As the film begins, Bilbo Baggins (Martin Freeman), the wizard Gandalf (Ian McKellen) and the 13 dwarves are still on the way to the Lonely Mountain in their bid to reclaim the lost dwarf kingdom of Erebor. They’re being preyed on by orcs, the verminous creatures that look like more muscular versions of Nosferatu. Bilbo has the magic ring he took from Gollum, which grants him the gift of invisibility.
The Desolation of Smaug is close to three hours long and takes its time to build up momentum. In the early scenes, the absurdly bombastic declamations of Thorin (Richard Armitage) sometimes grate. We’re not sure why the dwarves are seeking refuge with Beorn (Mikael Persbrandt), a skin-changer who, moments before, in the guise of a bear, has been trying to eat them.
It’s only when the dwarves enter the deep, dark forest of Mirkwood that the tempo begins to pick up. In the film’s first really memorable set-piece, we see Bilbo fighting a swarm of giant black spiders who’ve taken his friends captive and have them wrapped up in their silky webs, ready to be eaten. These spiders are very creepy and life-like. They tend to mutter away and salivate before meal time. Jackson uses the 3D to heighten their predatory quality and to give viewers a sense that they are coming after us with their over-sized mandibles as well.

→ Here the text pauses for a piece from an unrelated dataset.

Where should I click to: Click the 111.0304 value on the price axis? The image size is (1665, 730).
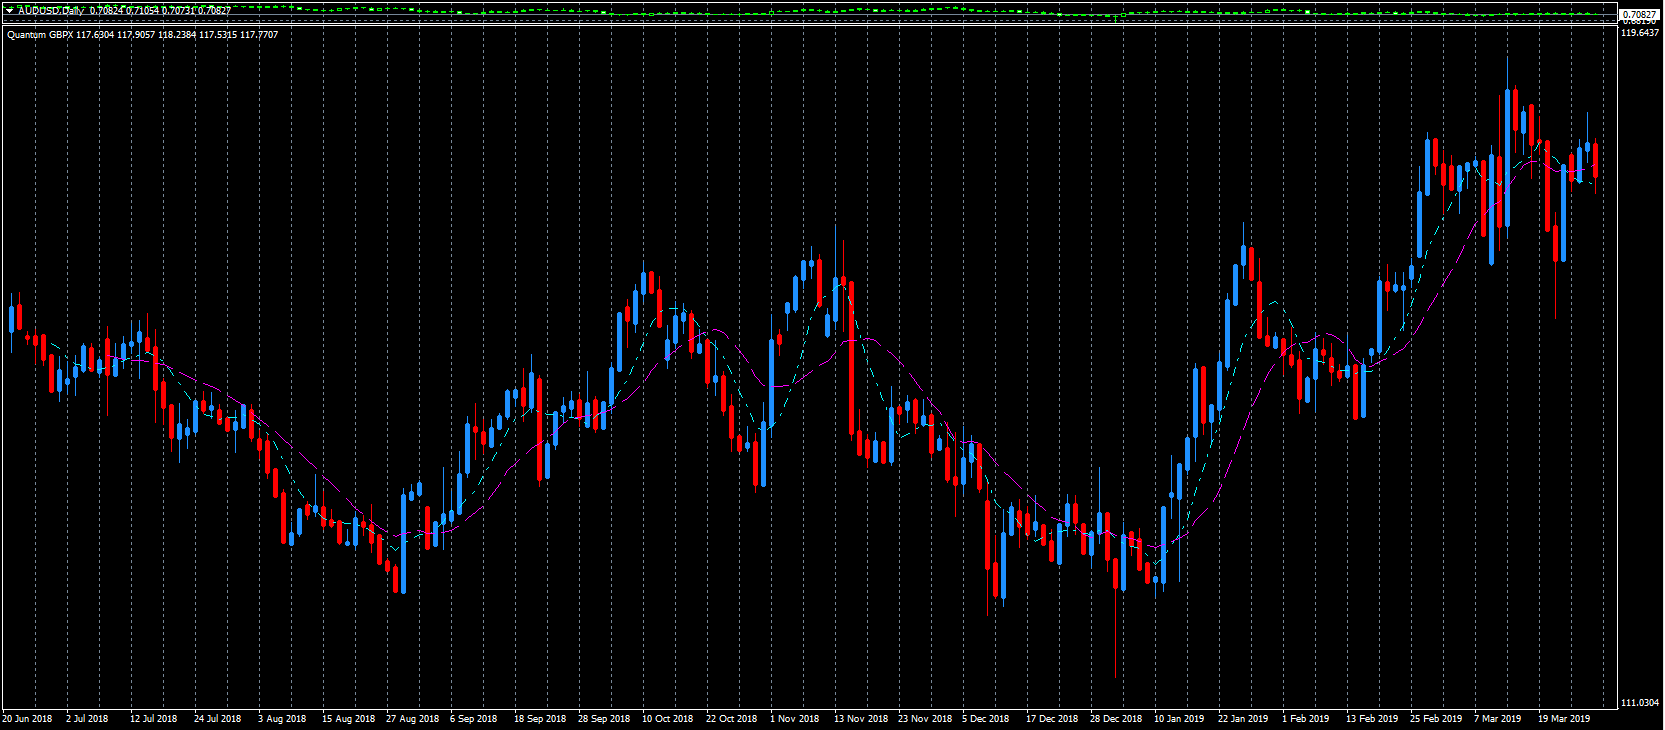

The dwarves are “rescued” by Wood-elves whose intentions toward them turn out to be far from amicable. Among them is the beautiful Tauriel (Evangeline Lilly), who seems to be the franchise’s answer to Katniss Everdeen from The Hunger Games. She, too, is a warrior princess type who can shoot arrows from her bow with a machine gun-like rapidity.
The further the dwarves’ mission progresses, the more complicated and convoluted the plot becomes. One of Jackson’s problems is that he can’t tell multiple stories at once. His focus for the greater part of the film is on Bilbo and the dwarves. Gandalf embarks on his own solo mission. When he does so, he all but slips out of mind.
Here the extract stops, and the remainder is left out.